В письме, которое в связи со смертью Сулержицкого прислал Станиславскому Александр Бенуа, человек совсем не сентиментальный, звучали понимание, сожаление, сочувствие: «Ведь он дал всей жизнью и последними годами ее (среди всего общего ослепления и клокотания) истинно святой образец. Для Вас лично его уход — невознаградимый ущерб. <…> Вы потеряли главного своего друга и уж наверное лучшего человека во всем созданном Вами театре. Это ли не существенно в театре, посвященном (в принципе) высокой задаче искания определения человеческого достоинства?» Стоит обратить внимание на это, заключенное в скобки, «в принципе». Насколько далеко от задуманного должен был отклониться Художественный театр, чтобы даже в выражении соболезнования Бенуа не смог обойтись без оговорки!
Действительно, ко всем невзгодам военного времени, хоть и терпеливо сносимым, к обострившейся политической обстановке, к бесконечным объяснениям и спорам с Немировичем-Данченко (они становились все острее и безнадежнее) прибавилась острая неуверенность в собственном будущем, социальном и творческом. К. С. все больше чувствовал отдельность в потерявшем былую сплоченность Художественном театре. И постепенно растущую зависимость от мнения большинства, которое на официальном уровне воплощалось в решениях совета, председателем которого был Немирович-Данченко. А на уровне подспудном, стихийном — в крепнущей оппозиции его экспериментам. Против них был и сам Вл. Ив. Он, «крепкий хозяйственник» (как сказали бы теперь), считал увлечение Станиславского системой проявлением чудачества, не верил в ее художественную ценность. Его раздражала возня Станиславского со студиями, учениками. Теперь в новой общественной ситуации надо было еще решительнее бороться за выживание театра, прежде всего финансовое. Нужна жесткая дисциплина, а тут постоянная угроза нарушения плана выпуска спектаклей, так как К. С. настаивает на праве репетировать столько, сколько потребуется. Такого режиссерского «анархизма» (он называл его «станиславщиной») Вл. Ив. допустить не мог.

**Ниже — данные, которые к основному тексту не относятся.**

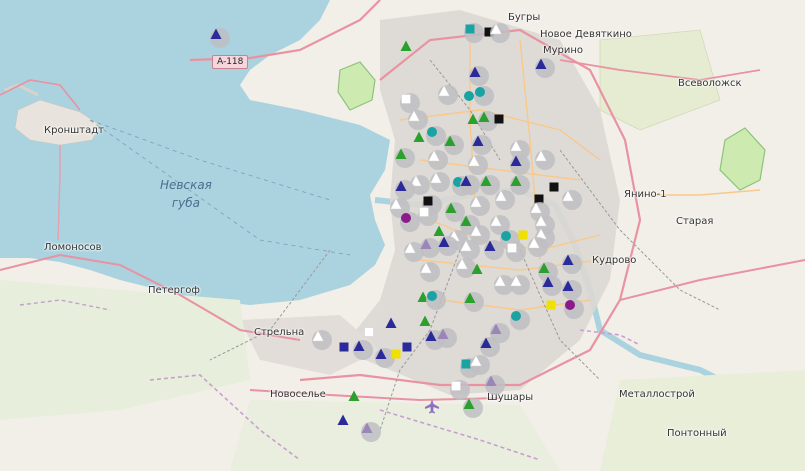 This screenshot has width=805, height=471. I want to click on square-marker-icon, so click(406, 99).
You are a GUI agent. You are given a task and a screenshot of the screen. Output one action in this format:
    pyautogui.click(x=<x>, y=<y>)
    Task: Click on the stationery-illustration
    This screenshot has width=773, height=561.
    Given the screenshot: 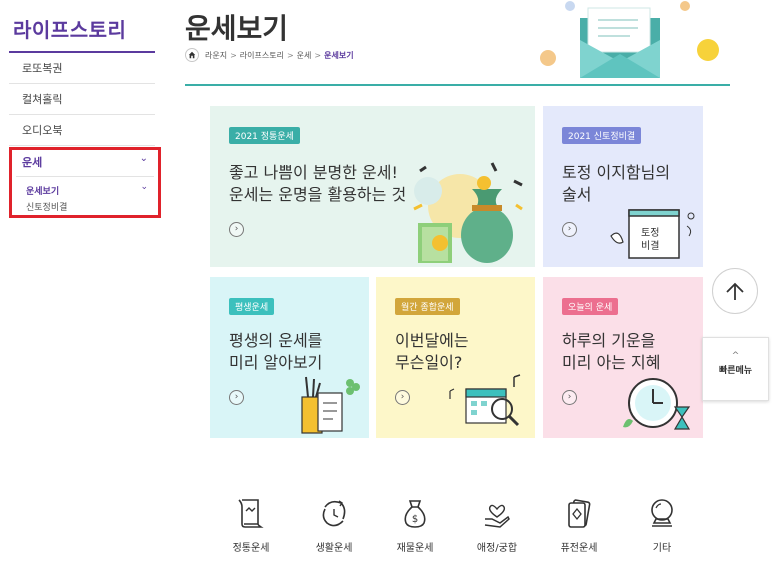 What is the action you would take?
    pyautogui.click(x=330, y=405)
    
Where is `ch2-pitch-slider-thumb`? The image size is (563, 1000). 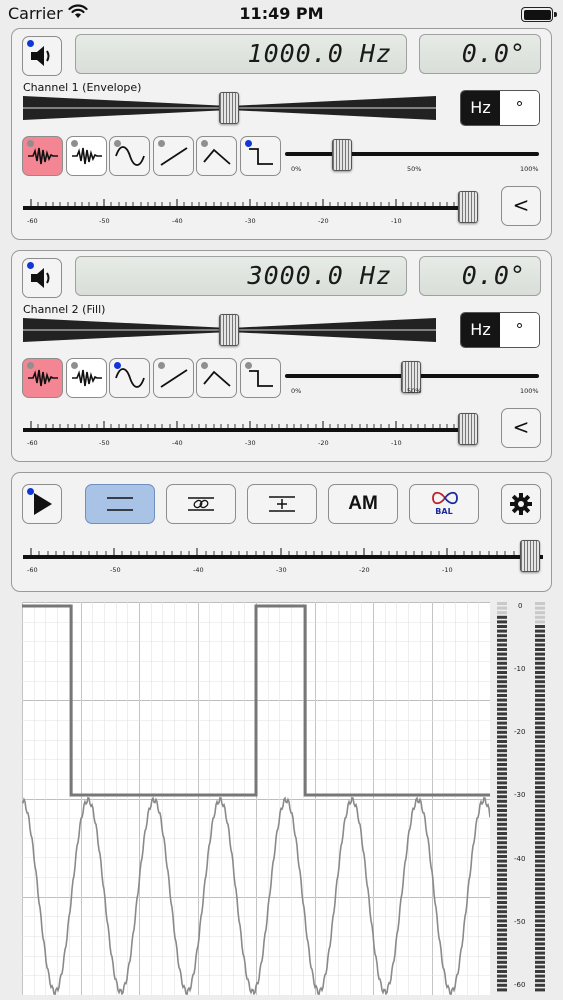
ch2-pitch-slider-thumb is located at coordinates (229, 330).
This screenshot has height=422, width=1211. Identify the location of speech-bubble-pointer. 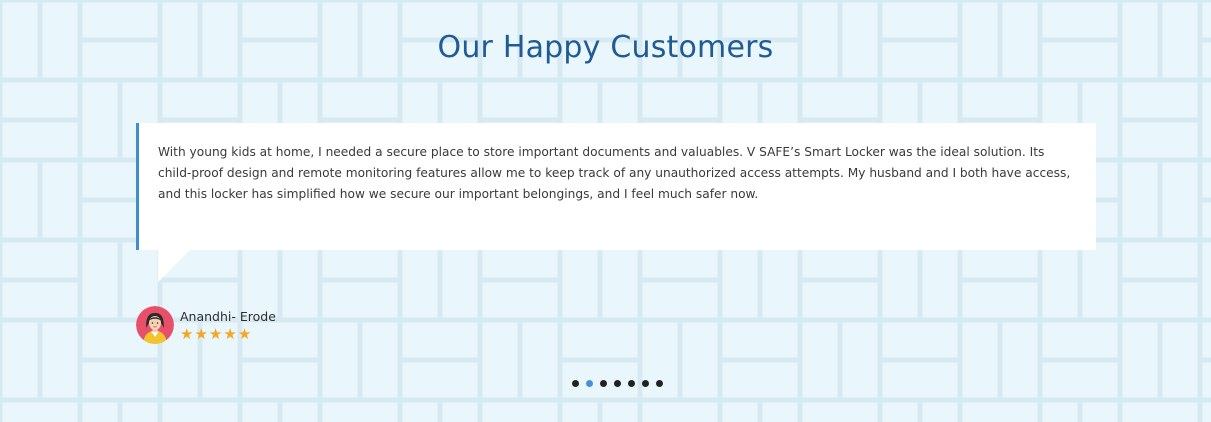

Но избавление могло рисоваться только в мечтах, а Немирович был реалистом — и потому вел политику сложную. К. С. упрямо повторял, что не план, а живой творческий процесс — вот самое главное в их театре, который погибнет, если перестанет искать новое. Немирович соглашался: да, новое необходимо искать, ведь он и сам только и делает, что ищет. И, как ему кажется, с не меньшим успехом, чем К. С. На это обстоятельство Вл. Ив. не упускал случая обратить внимание окружающих. Получалось, что в главном он со Станиславским заодно. Но «заодно» — вообще, в принципе. Конкретные требования К. С., которые как раз и были связаны с поисками, часто вызывали у него открытый протест. Его волновало не только будущее актерского искусства, ради которого занимался системой Станиславский, а их общий завтрашний день, обещающий быть еще более суровым, чем день настоящий. Станиславский возражал: «Я не практичен — для данного сезона и очень практичен для будущего дохода дела». Но Немирович прекрасно знал растущую озабоченность многих в труппе (причем — самых влиятельных) материальными результатами их труда. Они ждали вознаграждения не в отдаленном будущем, а как можно скорее. Ссылки К. С. на какую-то будущую выгоду от его сегодняшней непрактичности не встречали понимания. Ведь бытовая нужда, к которой они не привыкли, становилась все реальнее, унизительнее, жестче.
Немирович уверенно пускал в ход козырь, близкий большинству в коллективе: от своевременного выпуска новых спектаклей зависит финансовая устойчивость театра. Это и в прежние, благополучные дни было для всех понятным поводом вмешаться, ради ускорения, в работу К. С. на ее финальном отрезке. Станиславский обычно принимал вторжение Немировича с внешним смирением, а порой и с благодарностью. Стоит вспомнить, что именно с такого рабочего согласия начиналось их сотрудничество. Прежняя привычка к совместной режиссерской работе даже при изменившихся отношениях не успела отмереть окончательно. И как бы Станиславский ни демонстрировал свое режиссерское превосходство, творческое доверие к Немировичу у него еще сохранялось, хотя о прежнем «отдался мне совершенно» (любимое выражение Вл. Ив.) уже не могло быть и речи. Не случайно К. С. попросил помощи у Вахтангова, когда мучительно работал в начале 1915 года над ролью Сальери в спектакле, режиссером которого был Немирович. На своего ученика он теперь полагался больше, чем на Вл. Ив. Ему нужен был свежий взгляд из нового поколения, прошедшего обучение системой.